▶ _REQUEST 1_:
Condense the paragraph of the post that begins "I’m obsessed with this song," keeping its main facts.
▶ _REQUEST 2_:
From the post, reproduce the stretch from "I’m obsessed with" through "a rusty cut.".

(PASSAGE TO READ begins)

Time is on my side. Yes it is. Desiree called me on Friday, deep in a wrestling match with “time”. Tag me in, its my turn to fight this monster head on.

“You look pretty in your fancy dress
but I detect unhappiness.
You never speak
so I have to guess
you’re not free.”

–Old Enough by The Raconteurs

I’m obsessed with this song by Jack White and his buddy Brendan Benson. The band (check out their sweet site) released the whole album just a week after this single hit the airwaves. Song is about someone talking to the pretty girl who puts that tough front on, always running through everyone on her way to nowhere. The singer tries to give out advice, almost brotherly, that something may come down the road and being brash and beautiful can only help so much. The more you appear outwardly confident and brazen, the less strength you possess on the inside. Speaking from experience, pausing and judging is better. Running and leaping only works about half the time. Jump out of enough hay lofts into rickety wagons and you are bound to get a rusty cut.

(PASSAGE TO READ ends)
(DATA EXCERPT begins)

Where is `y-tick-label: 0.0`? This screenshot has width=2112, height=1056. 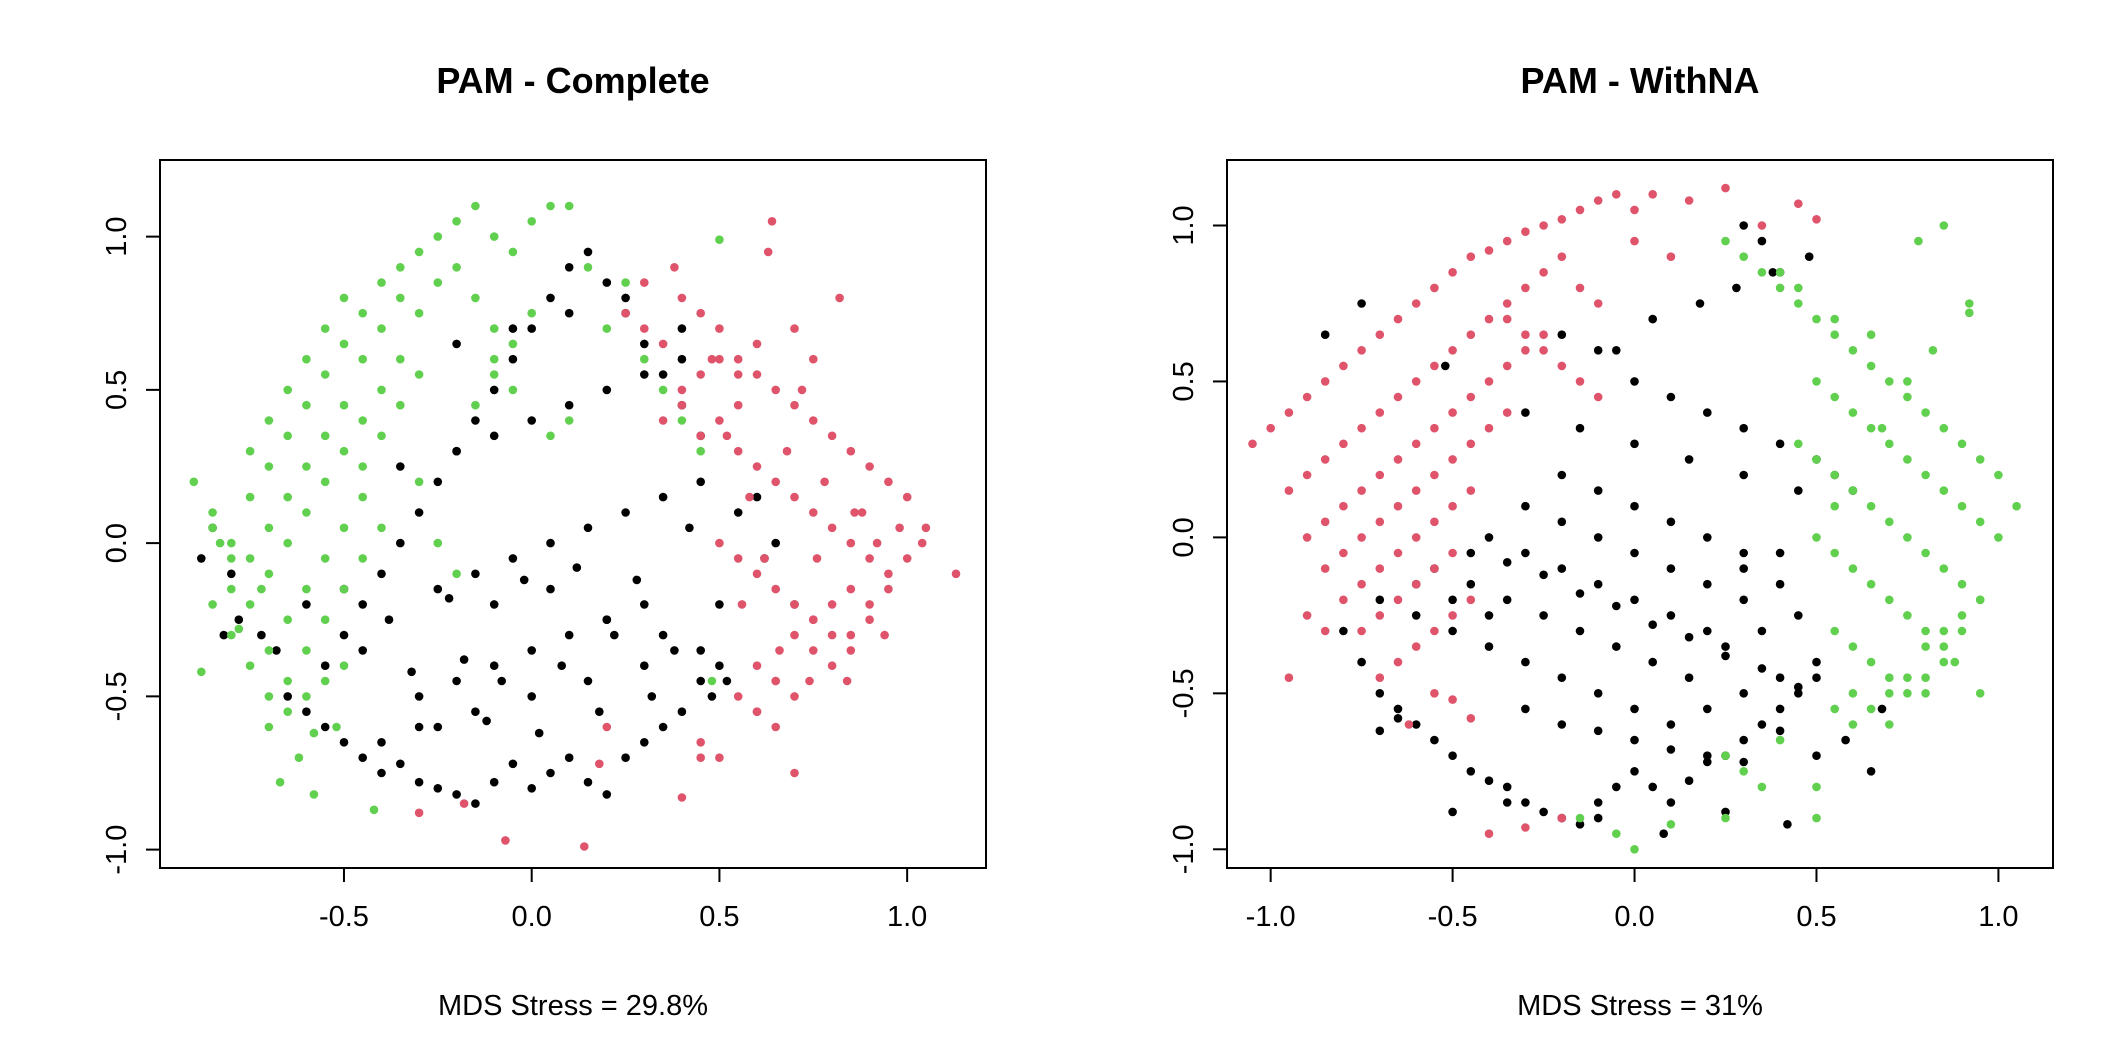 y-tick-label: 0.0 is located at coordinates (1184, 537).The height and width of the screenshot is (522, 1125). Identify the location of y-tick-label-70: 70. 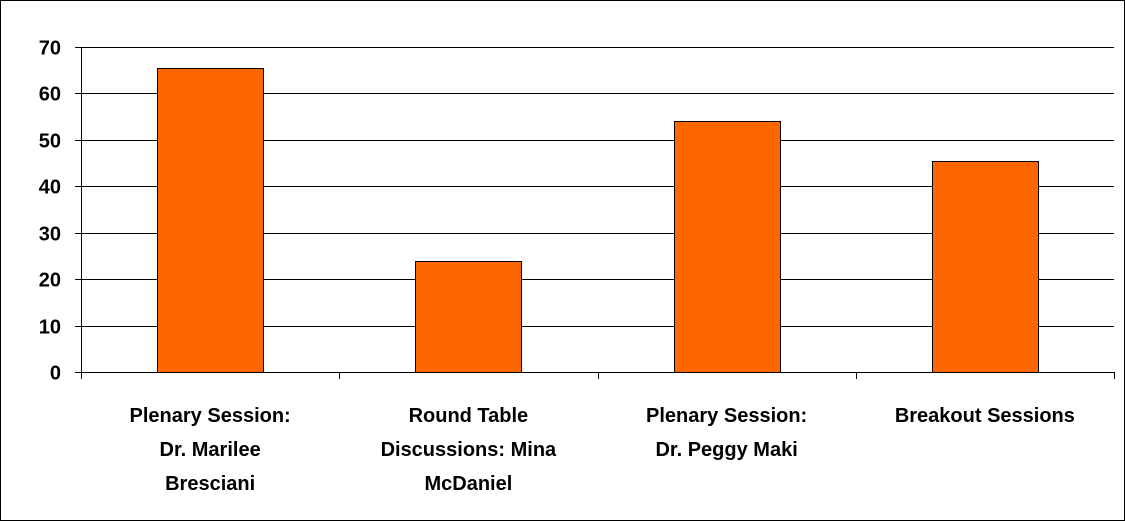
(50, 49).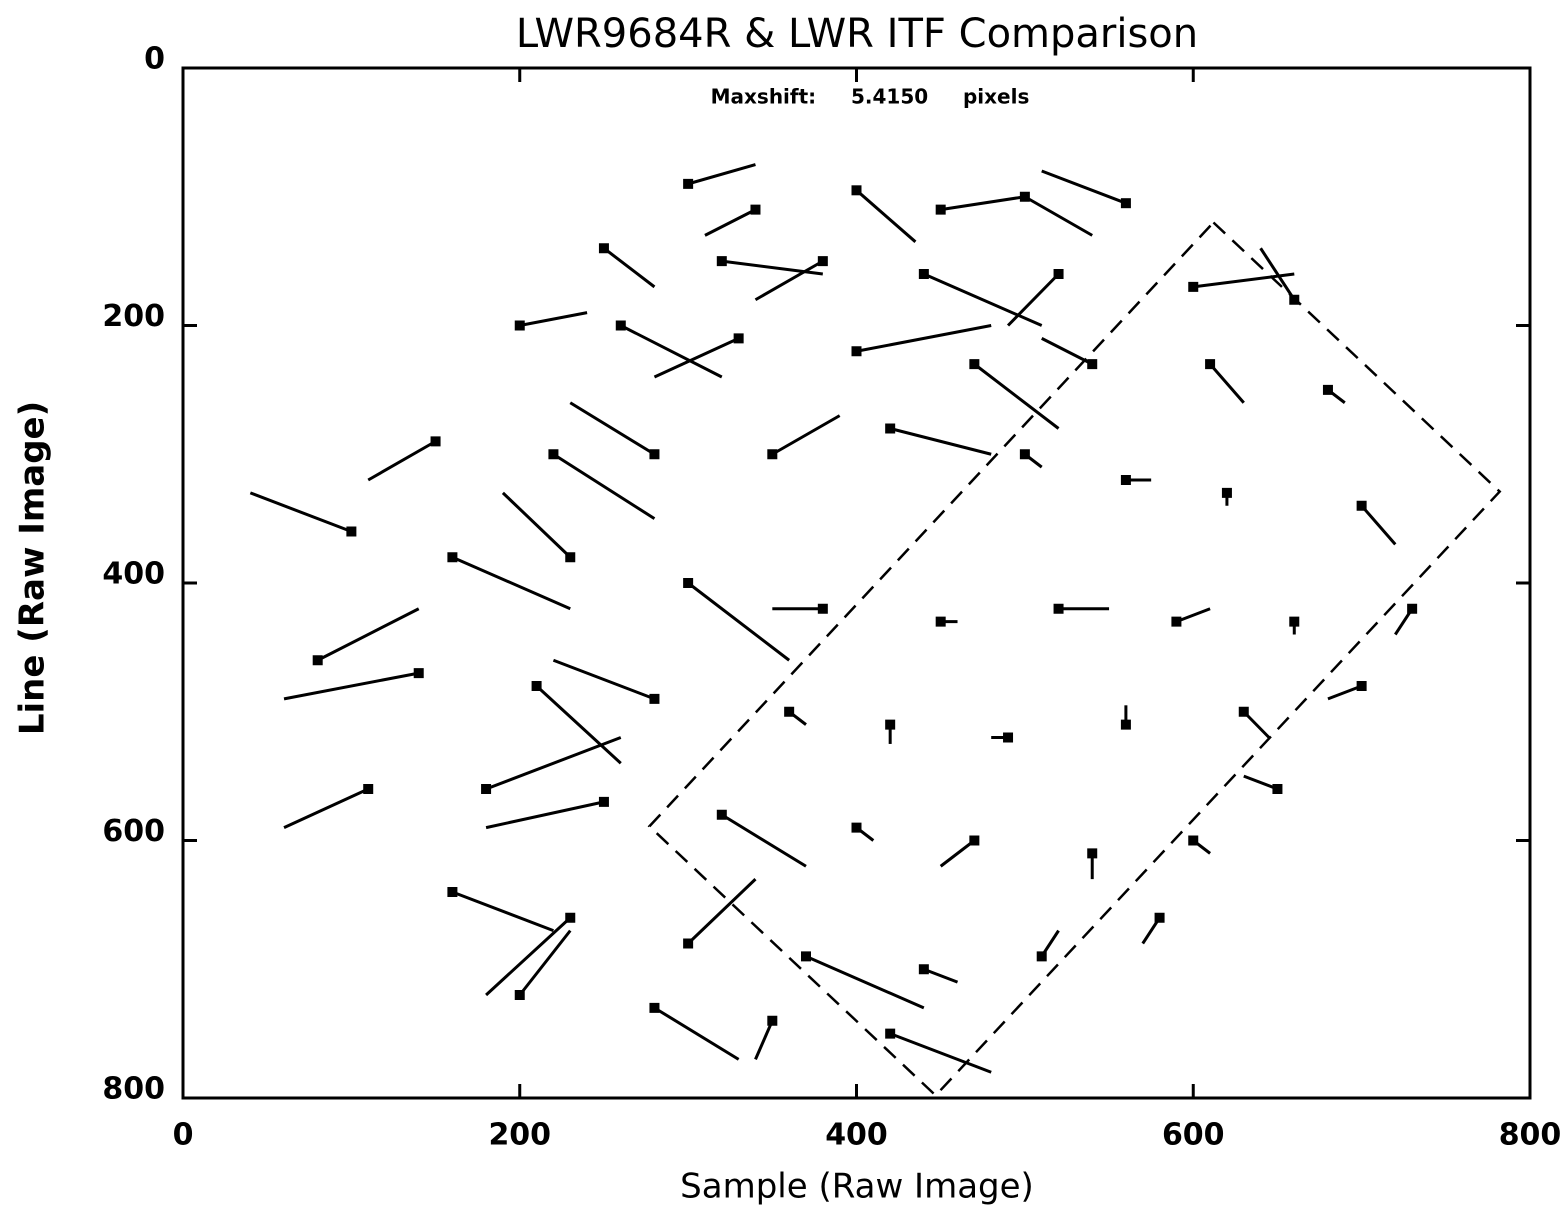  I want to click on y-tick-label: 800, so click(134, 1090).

(DATA EXCERPT ends)

▶ _YOUR RESPONSE 1_:
The writer is obsessed with "Old Enough" by Jack White and Brendan Benson, whose band released the whole album a week after this single hit the airwaves. The song speaks to a pretty girl who keeps up a tough front and runs through everyone on her way to nowhere. The singer offers almost brotherly advice that something may come down the road and that being brash and beautiful can only help so much. The writer holds that the more outwardly confident and brazen someone seems, the less inner strength they have. Speaking from experience, the writer says pausing and judging is better, since running and leaping works only about half the time, and enough reckless jumps will bring a rusty cut.

▶ _YOUR RESPONSE 2_:
I’m obsessed with this song by Jack White and his buddy Brendan Benson. The band (check out their sweet site) released the whole album just a week after this single hit the airwaves. Song is about someone talking to the pretty girl who puts that tough front on, always running through everyone on her way to nowhere. The singer tries to give out advice, almost brotherly, that something may come down the road and being brash and beautiful can only help so much. The more you appear outwardly confident and brazen, the less strength you possess on the inside. Speaking from experience, pausing and judging is better. Running and leaping only works about half the time. Jump out of enough hay lofts into rickety wagons and you are bound to get a rusty cut.